PreProcess#

class ingredient_parser.preprocess.PreProcessor(input_sentence: str, defer_pos_tagging: bool = False, show_debug_output: bool = False)[source]#

Recipe ingredient sentence PreProcessor class.

Performs the necessary preprocessing on a sentence to generate the features required for the ingredient parser model.

Each input sentence goes through a cleaning process to tidy up the input into a standardised form.

Notes

The cleaning steps are as follows

  1. Replace all en-dashes and em-dashes with hyphens.
  2. Replace numbers given as words with the numeric equivalent.
    e.g. one >> 1
  3. Replace fractions given in html markup with the unicode representation.
    e.g. ½ >> ½
  4. Replace unicode fractions with the equivalent decimal form. Decimals are
    rounded to a maximum of 3 decimal places.
    e.g. ½ >> 0.5
  5. Replace “fake” fractions represented by 1/2, 2/3 etc. with the equivalent
    decimal form
    e.g. 1/2 >> 0.5
  6. A space is enforced between quantities and units
  7. Remove trailing periods from units
    e.g. tsp. >> tsp
  8. Numeric ranges indicated in words using “to” or “or” are replaced with a
    standard numeric form
    e.g. 1 or 2 >> 1-2; 10 to 12 >> 10-12
  9. Units are made singular. This step uses a predefined list of plural units and
    their singular form.

Following the cleaning of the input sentence, it is tokenized into a list of tokens.

Each token is one of the following

  • A word, including most punctuation marks

  • Opening or closing parentheses, braces, brackets; comma; speech marks

The features for each token are computed on demand using the sentence_features method, which returns a list of dictionaries. Each dictionary is the feature set for each token.

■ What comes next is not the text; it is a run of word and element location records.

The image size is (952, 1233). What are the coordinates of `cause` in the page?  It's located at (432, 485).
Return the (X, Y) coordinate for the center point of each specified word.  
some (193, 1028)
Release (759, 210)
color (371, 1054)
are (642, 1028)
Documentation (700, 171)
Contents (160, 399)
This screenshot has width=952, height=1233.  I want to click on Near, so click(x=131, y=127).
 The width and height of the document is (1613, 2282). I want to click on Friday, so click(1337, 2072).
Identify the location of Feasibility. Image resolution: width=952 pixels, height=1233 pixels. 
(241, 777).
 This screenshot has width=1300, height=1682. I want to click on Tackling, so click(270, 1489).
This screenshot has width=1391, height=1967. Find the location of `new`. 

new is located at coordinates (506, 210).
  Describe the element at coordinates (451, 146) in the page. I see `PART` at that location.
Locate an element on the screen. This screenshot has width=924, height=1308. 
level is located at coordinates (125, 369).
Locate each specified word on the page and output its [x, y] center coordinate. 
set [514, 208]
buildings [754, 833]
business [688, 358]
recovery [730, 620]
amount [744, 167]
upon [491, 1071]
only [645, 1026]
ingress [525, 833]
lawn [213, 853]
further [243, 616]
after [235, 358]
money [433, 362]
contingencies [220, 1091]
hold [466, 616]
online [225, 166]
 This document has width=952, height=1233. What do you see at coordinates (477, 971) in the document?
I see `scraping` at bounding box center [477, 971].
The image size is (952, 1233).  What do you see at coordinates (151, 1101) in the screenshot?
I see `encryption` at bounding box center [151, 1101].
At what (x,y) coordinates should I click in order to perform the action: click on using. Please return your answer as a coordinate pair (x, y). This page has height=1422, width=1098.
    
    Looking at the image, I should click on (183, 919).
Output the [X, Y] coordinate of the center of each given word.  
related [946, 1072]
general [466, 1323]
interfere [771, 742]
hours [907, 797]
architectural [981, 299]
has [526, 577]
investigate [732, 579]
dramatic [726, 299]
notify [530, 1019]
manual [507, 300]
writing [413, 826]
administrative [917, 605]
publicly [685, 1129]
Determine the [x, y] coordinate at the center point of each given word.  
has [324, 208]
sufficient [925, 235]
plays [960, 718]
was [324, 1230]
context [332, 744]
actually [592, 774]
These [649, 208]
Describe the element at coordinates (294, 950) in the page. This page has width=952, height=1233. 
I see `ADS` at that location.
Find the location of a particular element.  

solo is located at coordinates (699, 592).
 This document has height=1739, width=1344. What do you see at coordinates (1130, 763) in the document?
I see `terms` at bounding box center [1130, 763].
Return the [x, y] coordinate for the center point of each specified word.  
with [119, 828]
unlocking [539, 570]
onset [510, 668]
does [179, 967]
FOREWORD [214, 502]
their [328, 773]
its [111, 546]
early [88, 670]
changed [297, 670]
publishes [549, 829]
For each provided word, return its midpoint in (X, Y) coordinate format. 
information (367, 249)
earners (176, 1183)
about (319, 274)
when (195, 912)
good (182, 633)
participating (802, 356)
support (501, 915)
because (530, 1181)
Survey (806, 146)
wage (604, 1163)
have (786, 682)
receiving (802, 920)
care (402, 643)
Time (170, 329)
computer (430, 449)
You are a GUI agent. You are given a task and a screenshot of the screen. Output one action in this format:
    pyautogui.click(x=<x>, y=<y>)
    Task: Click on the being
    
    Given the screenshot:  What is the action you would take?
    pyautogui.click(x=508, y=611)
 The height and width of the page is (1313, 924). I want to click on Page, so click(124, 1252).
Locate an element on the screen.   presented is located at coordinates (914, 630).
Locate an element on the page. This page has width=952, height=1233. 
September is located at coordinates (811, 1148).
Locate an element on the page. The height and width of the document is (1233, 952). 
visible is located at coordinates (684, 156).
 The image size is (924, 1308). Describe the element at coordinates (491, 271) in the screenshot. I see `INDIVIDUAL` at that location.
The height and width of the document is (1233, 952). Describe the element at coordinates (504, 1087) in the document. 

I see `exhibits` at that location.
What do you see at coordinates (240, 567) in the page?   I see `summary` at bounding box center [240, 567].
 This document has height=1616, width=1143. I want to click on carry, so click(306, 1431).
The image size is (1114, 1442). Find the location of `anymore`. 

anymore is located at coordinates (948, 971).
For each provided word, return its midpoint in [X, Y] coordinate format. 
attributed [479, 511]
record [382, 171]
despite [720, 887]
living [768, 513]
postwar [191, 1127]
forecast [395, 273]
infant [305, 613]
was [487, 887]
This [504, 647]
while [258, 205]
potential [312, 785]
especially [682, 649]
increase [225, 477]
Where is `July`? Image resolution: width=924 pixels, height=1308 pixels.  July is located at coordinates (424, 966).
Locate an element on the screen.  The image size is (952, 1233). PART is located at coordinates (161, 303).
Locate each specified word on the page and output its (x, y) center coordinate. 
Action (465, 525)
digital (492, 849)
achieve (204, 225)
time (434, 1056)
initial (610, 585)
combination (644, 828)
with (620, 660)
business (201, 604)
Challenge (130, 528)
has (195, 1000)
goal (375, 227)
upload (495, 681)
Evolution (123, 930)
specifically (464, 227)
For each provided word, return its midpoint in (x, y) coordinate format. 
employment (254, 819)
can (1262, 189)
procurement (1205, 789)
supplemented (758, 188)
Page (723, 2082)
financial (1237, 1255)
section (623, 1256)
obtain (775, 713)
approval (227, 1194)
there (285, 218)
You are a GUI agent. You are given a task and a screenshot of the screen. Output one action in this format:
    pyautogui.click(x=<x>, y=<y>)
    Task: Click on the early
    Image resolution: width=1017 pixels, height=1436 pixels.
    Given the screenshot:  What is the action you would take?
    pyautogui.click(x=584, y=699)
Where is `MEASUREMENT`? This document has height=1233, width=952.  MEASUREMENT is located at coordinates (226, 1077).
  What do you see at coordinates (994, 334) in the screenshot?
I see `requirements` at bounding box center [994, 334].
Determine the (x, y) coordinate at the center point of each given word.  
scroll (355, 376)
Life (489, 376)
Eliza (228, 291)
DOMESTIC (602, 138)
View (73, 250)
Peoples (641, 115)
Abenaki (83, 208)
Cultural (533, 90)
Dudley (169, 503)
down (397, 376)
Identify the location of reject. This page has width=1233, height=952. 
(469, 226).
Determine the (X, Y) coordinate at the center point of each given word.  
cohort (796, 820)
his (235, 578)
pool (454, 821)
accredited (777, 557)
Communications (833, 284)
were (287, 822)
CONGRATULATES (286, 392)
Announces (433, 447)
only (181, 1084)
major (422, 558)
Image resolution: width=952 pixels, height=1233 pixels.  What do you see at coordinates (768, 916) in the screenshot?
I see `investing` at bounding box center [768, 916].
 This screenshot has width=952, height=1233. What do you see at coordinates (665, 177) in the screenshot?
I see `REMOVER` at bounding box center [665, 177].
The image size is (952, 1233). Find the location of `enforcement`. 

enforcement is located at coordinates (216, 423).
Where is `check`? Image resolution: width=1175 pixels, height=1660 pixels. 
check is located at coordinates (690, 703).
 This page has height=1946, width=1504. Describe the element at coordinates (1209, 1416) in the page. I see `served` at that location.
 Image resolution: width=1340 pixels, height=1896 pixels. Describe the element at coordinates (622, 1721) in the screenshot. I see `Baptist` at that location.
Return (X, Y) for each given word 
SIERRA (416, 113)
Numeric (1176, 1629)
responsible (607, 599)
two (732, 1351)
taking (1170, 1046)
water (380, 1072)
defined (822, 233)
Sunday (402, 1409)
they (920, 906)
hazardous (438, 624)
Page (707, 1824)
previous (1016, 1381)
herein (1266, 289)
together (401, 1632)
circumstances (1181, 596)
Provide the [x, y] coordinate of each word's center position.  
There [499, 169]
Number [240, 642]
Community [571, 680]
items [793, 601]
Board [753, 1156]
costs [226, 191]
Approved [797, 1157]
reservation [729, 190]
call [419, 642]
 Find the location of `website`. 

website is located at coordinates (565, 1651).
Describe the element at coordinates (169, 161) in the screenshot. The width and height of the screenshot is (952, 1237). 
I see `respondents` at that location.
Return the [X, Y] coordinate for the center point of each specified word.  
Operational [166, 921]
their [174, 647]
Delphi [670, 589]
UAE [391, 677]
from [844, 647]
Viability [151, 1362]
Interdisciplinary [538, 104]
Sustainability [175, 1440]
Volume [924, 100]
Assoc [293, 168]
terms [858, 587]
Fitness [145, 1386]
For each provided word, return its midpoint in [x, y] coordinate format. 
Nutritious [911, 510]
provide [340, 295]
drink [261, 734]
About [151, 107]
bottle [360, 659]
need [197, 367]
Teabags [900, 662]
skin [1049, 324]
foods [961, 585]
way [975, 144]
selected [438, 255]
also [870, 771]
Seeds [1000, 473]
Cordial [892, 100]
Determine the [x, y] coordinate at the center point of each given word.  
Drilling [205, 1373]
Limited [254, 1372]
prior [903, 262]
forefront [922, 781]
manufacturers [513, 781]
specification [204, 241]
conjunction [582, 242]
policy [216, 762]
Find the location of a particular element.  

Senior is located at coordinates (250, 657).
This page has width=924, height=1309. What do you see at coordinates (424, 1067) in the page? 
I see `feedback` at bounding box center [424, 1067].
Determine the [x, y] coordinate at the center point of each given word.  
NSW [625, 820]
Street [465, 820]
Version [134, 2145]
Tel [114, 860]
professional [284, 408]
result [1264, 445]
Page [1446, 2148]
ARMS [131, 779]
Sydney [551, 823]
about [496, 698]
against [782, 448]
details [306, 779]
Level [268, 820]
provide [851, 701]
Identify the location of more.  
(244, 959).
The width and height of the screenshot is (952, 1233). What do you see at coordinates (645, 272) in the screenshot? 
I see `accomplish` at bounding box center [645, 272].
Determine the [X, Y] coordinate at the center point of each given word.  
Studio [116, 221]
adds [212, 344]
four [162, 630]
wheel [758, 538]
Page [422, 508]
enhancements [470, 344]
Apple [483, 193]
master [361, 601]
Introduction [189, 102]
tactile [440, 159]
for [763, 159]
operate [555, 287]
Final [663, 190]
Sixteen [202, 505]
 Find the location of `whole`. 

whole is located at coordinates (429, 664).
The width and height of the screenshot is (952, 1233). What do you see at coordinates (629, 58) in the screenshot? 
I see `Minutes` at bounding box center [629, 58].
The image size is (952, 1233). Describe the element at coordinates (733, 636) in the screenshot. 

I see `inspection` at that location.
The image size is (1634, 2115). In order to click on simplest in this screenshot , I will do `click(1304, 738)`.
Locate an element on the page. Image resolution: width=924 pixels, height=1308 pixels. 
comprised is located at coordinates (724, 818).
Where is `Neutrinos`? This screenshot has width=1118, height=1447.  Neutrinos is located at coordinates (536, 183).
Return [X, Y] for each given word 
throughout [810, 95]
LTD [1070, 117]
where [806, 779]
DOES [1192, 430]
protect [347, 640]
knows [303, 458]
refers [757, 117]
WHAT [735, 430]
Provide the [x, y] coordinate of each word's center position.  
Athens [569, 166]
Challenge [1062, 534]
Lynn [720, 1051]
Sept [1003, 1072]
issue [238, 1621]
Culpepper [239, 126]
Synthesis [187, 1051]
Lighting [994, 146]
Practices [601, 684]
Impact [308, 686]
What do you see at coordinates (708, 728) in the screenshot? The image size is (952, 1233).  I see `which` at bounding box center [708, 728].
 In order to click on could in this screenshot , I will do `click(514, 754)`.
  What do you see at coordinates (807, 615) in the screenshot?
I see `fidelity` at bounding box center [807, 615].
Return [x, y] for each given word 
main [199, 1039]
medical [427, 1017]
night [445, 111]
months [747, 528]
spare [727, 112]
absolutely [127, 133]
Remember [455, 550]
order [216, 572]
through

The sentence features can then be passed to the CRF model which will generate the parsed output.

Parameters:
  • input_sentence (str) – Input ingredient sentence.

  • defer_pos_tagging (bool) – Defer part of speech tagging until feature generation. Part of speech tagging is an expensive operation and it’s not always needed when using this class.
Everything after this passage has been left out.